- EXERCISE AIM: Compute the number of lines in the following data that include the word "computer", and output that number alone.

*** Opening of DATA FOR THE TASK ***

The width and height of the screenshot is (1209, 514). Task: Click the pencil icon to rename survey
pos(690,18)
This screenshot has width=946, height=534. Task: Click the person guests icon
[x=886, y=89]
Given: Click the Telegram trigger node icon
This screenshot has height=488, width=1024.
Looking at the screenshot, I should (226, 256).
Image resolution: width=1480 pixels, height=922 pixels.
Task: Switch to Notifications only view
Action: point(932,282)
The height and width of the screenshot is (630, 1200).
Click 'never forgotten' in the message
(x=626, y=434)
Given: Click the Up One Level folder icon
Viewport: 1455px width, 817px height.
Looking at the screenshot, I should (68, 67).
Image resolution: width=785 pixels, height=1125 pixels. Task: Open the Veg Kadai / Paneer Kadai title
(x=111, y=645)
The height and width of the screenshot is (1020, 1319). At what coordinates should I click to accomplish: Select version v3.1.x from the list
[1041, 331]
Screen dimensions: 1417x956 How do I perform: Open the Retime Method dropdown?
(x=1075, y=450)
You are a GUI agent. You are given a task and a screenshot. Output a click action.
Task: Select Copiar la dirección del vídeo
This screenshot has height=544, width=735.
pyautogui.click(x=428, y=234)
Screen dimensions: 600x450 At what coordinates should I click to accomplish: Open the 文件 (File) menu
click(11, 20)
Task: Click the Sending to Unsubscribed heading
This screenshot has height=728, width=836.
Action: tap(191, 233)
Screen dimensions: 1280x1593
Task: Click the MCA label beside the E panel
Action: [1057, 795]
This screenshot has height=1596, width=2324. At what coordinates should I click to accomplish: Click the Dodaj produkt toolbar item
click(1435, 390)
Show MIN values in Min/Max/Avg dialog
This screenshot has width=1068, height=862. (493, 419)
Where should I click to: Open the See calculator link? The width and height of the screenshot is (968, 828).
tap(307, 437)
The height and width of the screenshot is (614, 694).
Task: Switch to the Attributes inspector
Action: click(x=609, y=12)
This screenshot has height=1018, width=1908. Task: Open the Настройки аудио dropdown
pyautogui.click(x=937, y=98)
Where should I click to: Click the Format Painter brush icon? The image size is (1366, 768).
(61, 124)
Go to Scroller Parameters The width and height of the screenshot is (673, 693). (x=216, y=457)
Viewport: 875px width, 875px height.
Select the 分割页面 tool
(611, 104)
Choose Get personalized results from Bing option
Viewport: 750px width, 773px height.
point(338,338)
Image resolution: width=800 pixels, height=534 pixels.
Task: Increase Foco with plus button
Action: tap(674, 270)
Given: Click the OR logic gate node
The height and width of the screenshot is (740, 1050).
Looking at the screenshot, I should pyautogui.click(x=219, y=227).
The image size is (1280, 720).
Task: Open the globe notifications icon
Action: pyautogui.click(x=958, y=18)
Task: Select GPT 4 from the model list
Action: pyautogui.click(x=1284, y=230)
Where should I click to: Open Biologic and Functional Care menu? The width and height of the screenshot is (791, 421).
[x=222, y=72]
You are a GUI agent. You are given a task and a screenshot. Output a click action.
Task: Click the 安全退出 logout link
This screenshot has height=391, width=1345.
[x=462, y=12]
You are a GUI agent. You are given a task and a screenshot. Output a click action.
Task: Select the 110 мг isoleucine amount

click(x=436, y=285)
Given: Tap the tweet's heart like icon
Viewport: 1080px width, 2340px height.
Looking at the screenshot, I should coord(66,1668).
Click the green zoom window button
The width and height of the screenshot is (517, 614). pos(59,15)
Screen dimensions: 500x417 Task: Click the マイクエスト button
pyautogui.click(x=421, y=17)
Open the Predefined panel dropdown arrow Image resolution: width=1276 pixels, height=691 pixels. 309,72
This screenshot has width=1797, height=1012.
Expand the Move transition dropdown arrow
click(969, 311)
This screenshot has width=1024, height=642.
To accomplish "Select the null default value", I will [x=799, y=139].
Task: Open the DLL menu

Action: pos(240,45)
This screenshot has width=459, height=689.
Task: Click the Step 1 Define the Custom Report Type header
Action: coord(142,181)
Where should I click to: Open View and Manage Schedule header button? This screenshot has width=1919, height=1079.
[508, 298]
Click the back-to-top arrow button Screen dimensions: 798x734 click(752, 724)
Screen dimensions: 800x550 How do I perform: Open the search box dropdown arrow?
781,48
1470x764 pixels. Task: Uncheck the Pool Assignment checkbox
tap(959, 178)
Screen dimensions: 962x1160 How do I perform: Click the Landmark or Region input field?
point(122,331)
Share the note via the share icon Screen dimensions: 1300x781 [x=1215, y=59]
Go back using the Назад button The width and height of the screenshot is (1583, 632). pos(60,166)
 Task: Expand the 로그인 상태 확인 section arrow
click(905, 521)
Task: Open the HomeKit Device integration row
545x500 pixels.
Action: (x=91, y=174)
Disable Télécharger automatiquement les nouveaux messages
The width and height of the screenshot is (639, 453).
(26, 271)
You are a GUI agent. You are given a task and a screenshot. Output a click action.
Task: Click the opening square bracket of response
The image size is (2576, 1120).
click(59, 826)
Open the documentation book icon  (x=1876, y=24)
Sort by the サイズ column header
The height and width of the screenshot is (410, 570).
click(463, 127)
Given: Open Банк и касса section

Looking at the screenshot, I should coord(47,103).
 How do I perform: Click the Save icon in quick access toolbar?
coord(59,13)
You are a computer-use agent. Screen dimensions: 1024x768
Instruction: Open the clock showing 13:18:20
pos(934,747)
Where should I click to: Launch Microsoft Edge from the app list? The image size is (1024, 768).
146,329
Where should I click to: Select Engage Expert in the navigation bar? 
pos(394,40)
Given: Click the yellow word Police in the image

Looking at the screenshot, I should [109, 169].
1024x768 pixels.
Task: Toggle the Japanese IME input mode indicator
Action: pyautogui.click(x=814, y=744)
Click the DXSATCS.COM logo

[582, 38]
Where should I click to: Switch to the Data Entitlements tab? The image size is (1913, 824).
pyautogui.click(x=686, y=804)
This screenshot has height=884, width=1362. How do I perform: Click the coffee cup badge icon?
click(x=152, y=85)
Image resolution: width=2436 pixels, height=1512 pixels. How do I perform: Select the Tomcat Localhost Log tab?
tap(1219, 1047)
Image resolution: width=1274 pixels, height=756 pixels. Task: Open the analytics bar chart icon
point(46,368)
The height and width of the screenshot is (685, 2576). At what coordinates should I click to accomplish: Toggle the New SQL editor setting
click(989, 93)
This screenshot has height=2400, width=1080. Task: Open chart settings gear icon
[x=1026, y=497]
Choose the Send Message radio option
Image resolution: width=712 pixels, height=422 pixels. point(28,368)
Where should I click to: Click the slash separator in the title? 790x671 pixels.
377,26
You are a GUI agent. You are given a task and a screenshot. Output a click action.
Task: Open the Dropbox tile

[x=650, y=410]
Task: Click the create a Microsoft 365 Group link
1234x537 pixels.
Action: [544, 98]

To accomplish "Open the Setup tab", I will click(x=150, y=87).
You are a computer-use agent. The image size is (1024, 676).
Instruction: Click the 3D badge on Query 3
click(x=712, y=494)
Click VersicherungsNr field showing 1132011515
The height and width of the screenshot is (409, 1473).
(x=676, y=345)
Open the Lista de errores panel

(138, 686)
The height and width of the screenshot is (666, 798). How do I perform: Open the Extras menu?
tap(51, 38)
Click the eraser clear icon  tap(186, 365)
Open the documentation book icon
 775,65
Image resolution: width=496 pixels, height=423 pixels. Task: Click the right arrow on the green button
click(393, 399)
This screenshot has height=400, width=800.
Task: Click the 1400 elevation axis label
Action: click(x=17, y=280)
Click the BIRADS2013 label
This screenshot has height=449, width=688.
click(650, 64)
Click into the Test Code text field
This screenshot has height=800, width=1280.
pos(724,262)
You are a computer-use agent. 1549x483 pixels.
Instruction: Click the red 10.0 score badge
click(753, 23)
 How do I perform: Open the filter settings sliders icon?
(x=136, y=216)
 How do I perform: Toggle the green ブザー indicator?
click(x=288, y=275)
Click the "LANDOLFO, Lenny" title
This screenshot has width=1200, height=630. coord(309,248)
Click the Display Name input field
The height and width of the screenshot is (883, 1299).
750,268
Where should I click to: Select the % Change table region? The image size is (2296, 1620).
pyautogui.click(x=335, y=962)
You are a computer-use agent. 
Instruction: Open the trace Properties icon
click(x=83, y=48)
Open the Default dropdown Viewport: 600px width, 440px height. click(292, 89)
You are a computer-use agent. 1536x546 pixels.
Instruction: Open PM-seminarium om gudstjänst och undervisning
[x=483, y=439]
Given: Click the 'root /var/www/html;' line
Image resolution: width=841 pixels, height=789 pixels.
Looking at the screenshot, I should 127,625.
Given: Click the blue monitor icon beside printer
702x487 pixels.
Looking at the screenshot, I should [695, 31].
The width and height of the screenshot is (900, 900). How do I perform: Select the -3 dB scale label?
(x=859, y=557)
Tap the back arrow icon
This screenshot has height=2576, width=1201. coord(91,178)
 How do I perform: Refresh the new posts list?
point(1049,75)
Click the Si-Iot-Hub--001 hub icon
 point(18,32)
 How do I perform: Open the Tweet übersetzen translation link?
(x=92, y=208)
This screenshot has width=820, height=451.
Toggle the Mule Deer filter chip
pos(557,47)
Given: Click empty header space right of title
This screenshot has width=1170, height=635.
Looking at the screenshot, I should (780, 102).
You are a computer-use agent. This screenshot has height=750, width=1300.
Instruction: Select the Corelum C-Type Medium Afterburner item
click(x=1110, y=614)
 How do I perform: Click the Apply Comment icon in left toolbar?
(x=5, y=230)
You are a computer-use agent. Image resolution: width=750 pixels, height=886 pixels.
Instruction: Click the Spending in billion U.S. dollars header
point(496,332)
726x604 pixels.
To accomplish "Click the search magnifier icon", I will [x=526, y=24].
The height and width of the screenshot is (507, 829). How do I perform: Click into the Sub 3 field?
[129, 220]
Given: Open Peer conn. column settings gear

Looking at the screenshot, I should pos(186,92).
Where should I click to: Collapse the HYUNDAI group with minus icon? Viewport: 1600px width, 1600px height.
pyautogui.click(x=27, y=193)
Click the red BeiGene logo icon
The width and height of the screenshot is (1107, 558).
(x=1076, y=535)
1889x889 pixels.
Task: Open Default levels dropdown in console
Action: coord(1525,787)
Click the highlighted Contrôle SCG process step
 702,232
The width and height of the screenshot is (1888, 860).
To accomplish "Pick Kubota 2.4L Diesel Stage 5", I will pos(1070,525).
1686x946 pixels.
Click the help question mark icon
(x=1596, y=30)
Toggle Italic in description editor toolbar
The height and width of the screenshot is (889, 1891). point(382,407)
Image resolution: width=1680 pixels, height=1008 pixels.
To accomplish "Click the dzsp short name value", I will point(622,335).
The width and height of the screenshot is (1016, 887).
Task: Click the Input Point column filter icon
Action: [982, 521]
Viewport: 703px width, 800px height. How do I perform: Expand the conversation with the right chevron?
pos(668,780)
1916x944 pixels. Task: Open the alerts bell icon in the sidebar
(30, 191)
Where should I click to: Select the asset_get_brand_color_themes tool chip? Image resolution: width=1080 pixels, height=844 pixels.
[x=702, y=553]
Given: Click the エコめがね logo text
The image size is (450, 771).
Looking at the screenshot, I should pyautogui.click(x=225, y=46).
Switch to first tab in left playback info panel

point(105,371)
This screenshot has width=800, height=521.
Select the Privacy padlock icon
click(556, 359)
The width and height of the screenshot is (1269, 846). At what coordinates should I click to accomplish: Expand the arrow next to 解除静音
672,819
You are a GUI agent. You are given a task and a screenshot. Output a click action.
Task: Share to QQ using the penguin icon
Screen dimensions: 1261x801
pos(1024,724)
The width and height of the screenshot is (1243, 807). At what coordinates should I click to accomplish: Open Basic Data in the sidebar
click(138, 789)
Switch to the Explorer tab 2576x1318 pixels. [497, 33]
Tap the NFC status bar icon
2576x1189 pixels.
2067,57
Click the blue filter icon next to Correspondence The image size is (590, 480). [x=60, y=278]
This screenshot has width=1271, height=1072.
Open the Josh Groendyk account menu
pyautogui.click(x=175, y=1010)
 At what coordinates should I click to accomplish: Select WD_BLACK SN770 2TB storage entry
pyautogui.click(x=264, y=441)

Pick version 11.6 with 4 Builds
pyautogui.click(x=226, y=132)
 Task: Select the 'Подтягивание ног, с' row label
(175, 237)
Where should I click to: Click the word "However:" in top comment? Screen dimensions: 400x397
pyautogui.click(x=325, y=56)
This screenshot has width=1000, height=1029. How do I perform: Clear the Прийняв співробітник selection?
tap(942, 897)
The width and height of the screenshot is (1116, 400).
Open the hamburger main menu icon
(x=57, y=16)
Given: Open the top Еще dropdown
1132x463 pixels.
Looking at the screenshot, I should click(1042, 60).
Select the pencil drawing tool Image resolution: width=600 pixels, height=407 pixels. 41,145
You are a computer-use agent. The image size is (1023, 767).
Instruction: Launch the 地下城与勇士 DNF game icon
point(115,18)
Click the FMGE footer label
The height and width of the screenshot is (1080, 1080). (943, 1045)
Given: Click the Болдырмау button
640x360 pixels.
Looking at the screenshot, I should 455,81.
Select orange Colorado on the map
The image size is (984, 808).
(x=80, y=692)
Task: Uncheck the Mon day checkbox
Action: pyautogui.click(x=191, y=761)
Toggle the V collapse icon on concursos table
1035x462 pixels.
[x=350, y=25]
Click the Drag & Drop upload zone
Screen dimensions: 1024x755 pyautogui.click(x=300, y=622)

*** Close of DATA FOR THE TASK ***

- ANSWER TO THIS PROBLEM: 8